El caso es que nadie quiere irse a plantar zanahorias: se ve que a Felipe González lo de los bonsáis y la bisutería le duró poco, mientras que la vigorexia teñida de Aznar le hizo pensar que sería eternamente joven; tanto, que acabó instalándose en el pasado. En vez de irse a la Campania, algún don Nicanor se retiró al Registro de la Propiedad, desde donde se deja invitar a manifestaciones para que lo pongan como un florero, y alguno va de radio en radio opinando con facundia de todo lo que se mueve. Cobran de consejos de administración en los que asienten con cara de pope, o presentan minutas escandalosas por dar conferencias que, en el fondo, no importan a nadie. Pero claro, a ver en qué porras empleas tu tiempo si la cabeza todavía te funciona: te entra la morriña, y en vez de ir a ver un edificio en construcción con las manos cruzadas en la espalda, que sería lo suyo, te dan ganas de sacar un decreto ley.

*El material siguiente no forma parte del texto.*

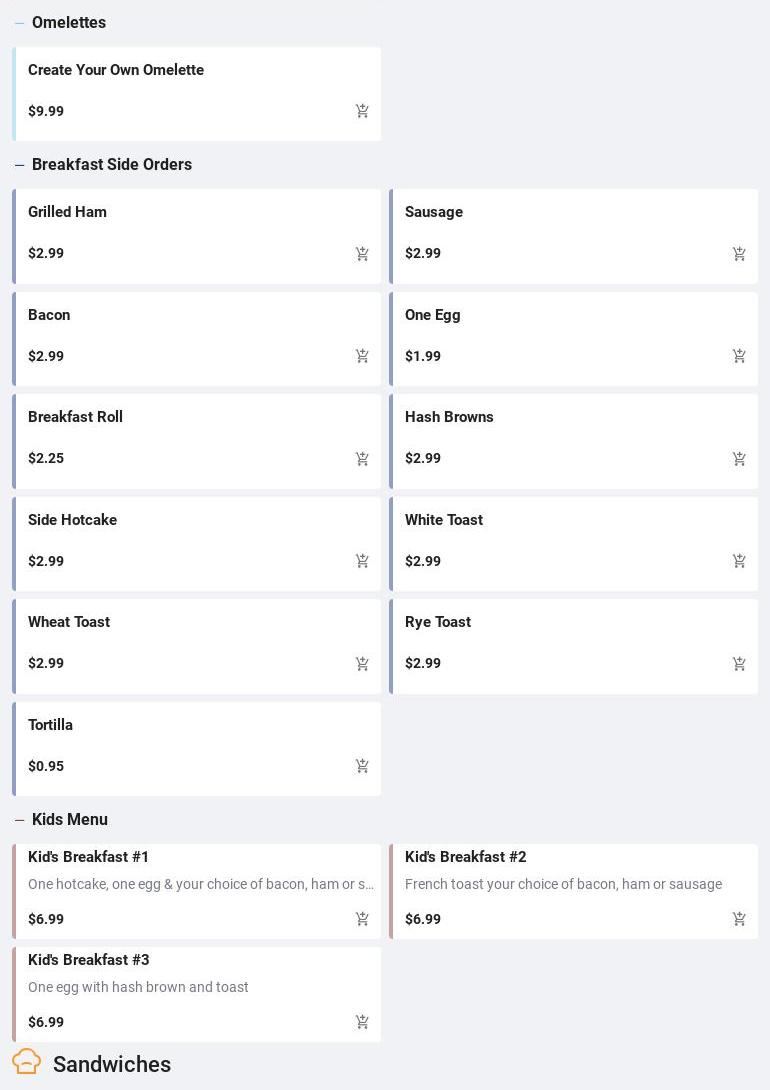Add Create Your Own Omelette to cart

click(362, 111)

No digo yo que se corten las venas en una bañera por el bien de la nación. Pero, al igual que en los fiestorros de las bodas, es bueno saber parar a tiempo, que igual te haces viral en un vídeo de Tik-Tok bailando borracho. Esto es lo que ha hecho bien Mario Vargas Llosa, retirándose al darse cuenta de que, coincidiendo con su desaparición del Hola, sus inanes artículos ya no tenían interés. En ellos defendió duramente mucho tiempo unas ideas políticas que no necesariamente coincidían con las de su periódico, y lo hizo siempre con elegancia y educación. Mi admiración por su escritura, que no por su persona, sigue siendo inmensa, y en su adiós se merece ser juzgado por el conjunto de su obra, no por su final. La adquisición de su última novela ha sido mi homenaje. Otros, ¡ay! han preferido ir por el camino opuesto, secretando bilis y alejándose del Parnaso con cada nueva pieza entregada a la imprenta. Si esperan que diga de quién hablo háganlo sentados, porque aún me quedan rescoldos de cariño y respeto. Pero qué triste será verlos cuando se den cuenta de que quienes ahora los acogen con los brazos abiertos, no tienen tampoco ningún interés en sus majaderías, porque solo los quieren para dar leña al mono.

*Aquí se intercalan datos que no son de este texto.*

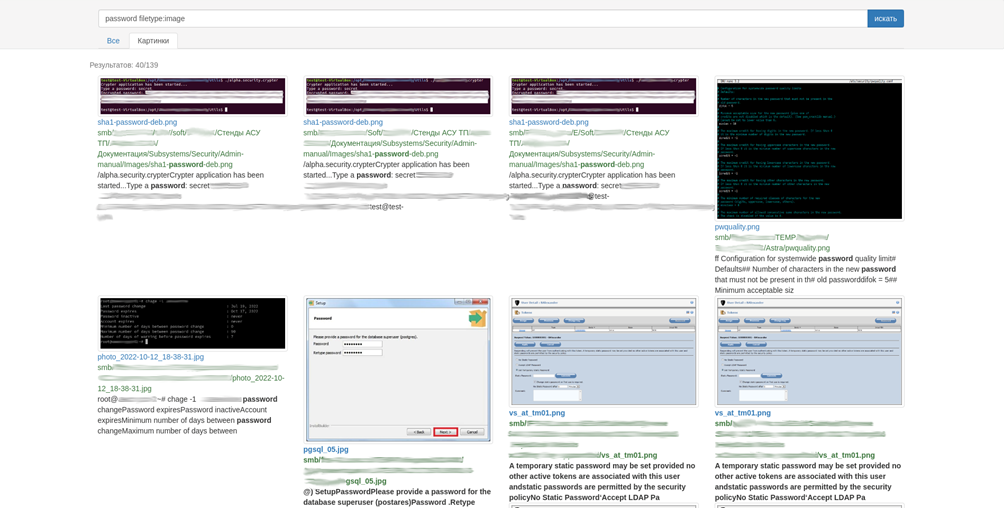Click the pgsql_05.jpg file link
Screen dimensions: 1004x508
tap(326, 450)
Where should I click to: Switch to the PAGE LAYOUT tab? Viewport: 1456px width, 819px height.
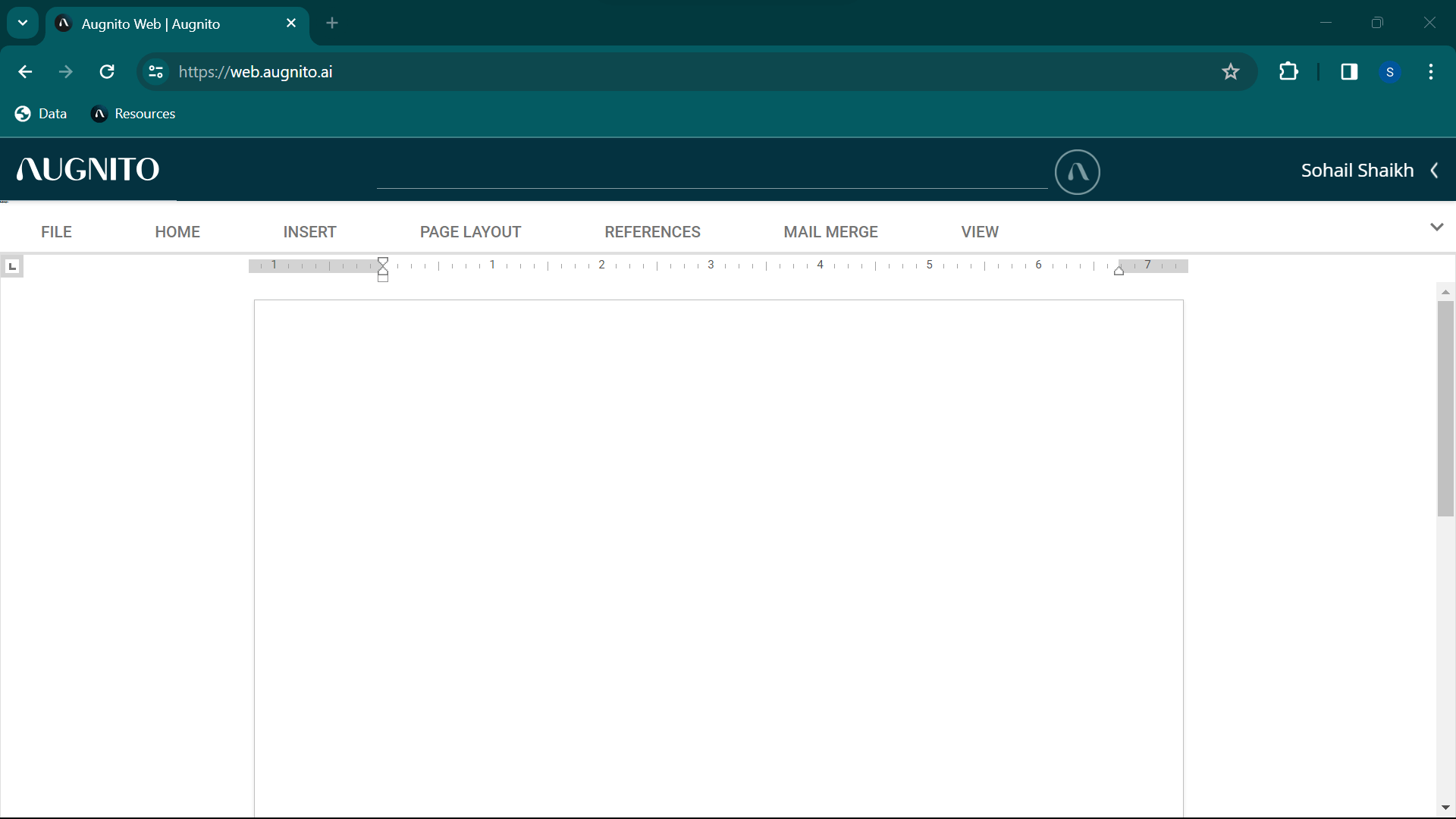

Y es que al final, la triste verdad es que ningún ser humano, tampoco el colectivo de eximios intelectuales, políticos y expresidentes escapa de ese terrible (y humano) momento en el que detrás de nosotros hay más pasado que futuro, por muy brillante que fuera aquel; y empezamos a chochear. Es conveniente para la salud, suya y la del país, darse cuenta, y aún mejor aceptarlo a tiempo. Ustedes juzgarán, a tenor de este artículo, si a mí ya me no habrá llegado esa hora. Igual sí.